Depression Awareness and Stigma Reduction in African American Youth
Project Director: Cynthia Ewell-Foster, PhD; firstname.lastname@example.org
The primary goal of this project, funded by the Aetna Foundation, is to provide an effective public education and mental health awareness program to underserved, low-income, minority youth. This project will be one of the first research initiatives to employ rigorous scientific methods to examine the effectiveness of a brief school-based intervention for the reduction of mental illness stigma. The intervention we are studying is MINDS (Mental Illness Needs Discussion Sessions Program) and includes: (1) a personal testimonial of experience with mental illness, (2) information about mental illness and its effective treatment, (3) refutation of stigmatizing myths about mental illness, and (4) information about treatment resources in the community. Our primary goals are to refine this intervention with the assistance of a Mental Health and Stigma Experts Panel and a Community Advisory group, and to conduct a pilot randomized controlled trial to determine its feasibility, acceptability, and potential efficacy.
Improving Patterns of Physical Activity and Sleep in Youth with Depression
Project Director: Rich Dopp, MD; email@example.com
Physical activity and sleep have been linked to depressive symptoms in multiple populations. Persistent sleep disturbance increases the risk for recurrence of major depressive episodes and is the most common residual symptom in adolescents who fail to achieve remission of depression. Furthermore, recent work has shown that depressed children and adolescents have lower activity levels that are strongly related to impaired sleep regulation. Working with other members of the research team, including Dr. Cheryl King and Dr. Roseanne Armitage, Dr. Dopp plans to explore the mental health benefits of physical activity and healthier sleep cycles for the treatment of adolescent depression. Dr. Rich Dopp is the recipient of the Rachel Upjohn Scholars Award and a Kingenstein Foundation Third Generation Fellowship Award.
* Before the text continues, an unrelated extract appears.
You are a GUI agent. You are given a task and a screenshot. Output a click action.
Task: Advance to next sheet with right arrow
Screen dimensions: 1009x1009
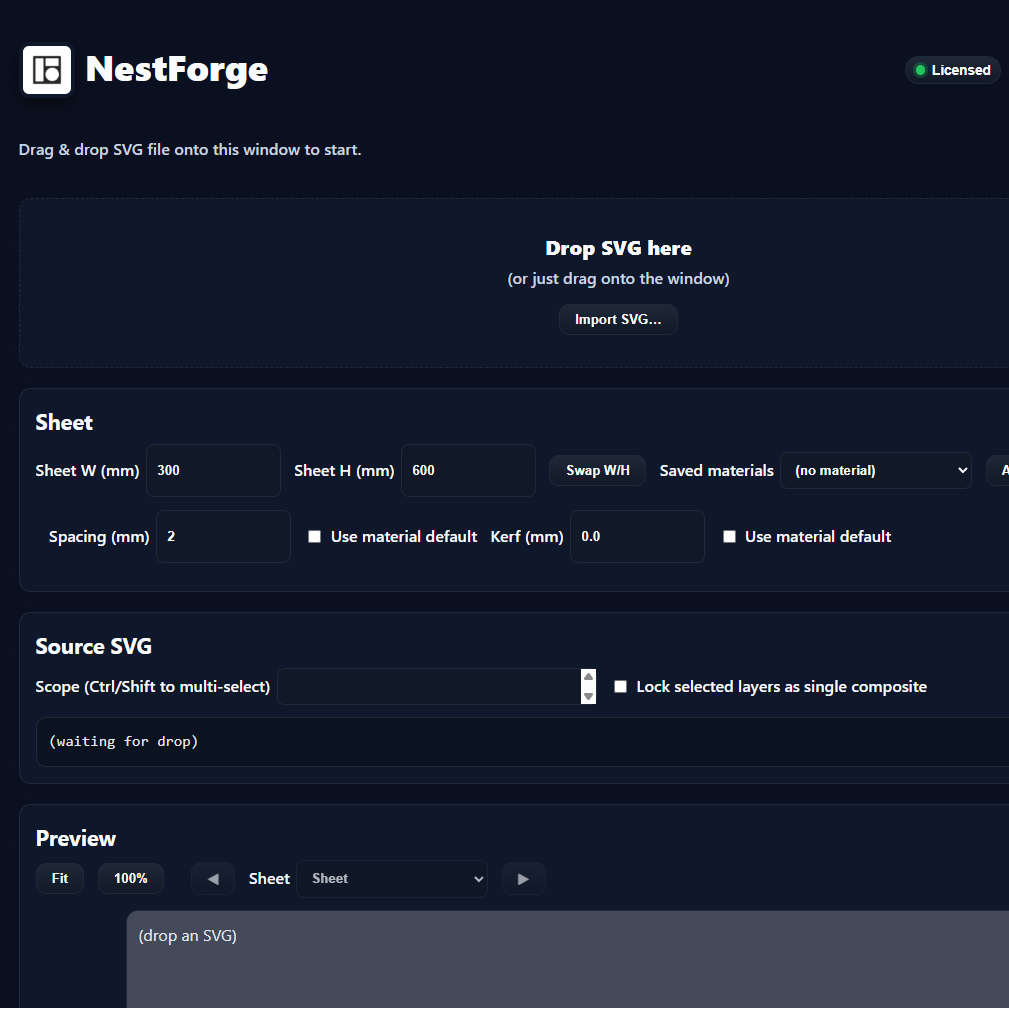(x=523, y=878)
STAR*D-Child is an ancillary study to the STAR-D multi-site study (Strategic Treatment Alternatives to Relieve Depression). The purpose is to study the impact of maternal depression-remission on children’s symptoms, behavior and social functioning. The aims of this study are to: (1) compare the outcomes of children whose mothers spend more versus less time in depression-remission, (2) compare the outcomes in children of mothers who experience and do not experience depression-remission, and (3) determine the temporal relationship between maternal changes in levels of depression (as assessed by HAM-D17 scores) and changes in children (psychiatric symptoms and social functioning). Data collection for this study is complete. The multi-site project team is currently involved in the preparation and publication of study reports.
With a focus on the importance of improved treatment adherence and psychiatric outcomes among depressed youth, we are examining clinical outcomes and treatment utilization of clinically depressed adolescents. Our primary aims have included: 1) to assess outcomes associated with a clinical monitoring system for adolescents with depressive disorders, 2) to examine predictors of treatment utilization and adherence among these youth, 3) to identify predictors of the longitudinal course of depression. This work was made possible with funds from Blue Cross Blue Shield of Michigan and the Flinn Foundation. We have utilized and evaluated the advantages of a computerized interactive voice recognition (IVR) system, a relatively new assessment tool for the weekly monitoring of depression.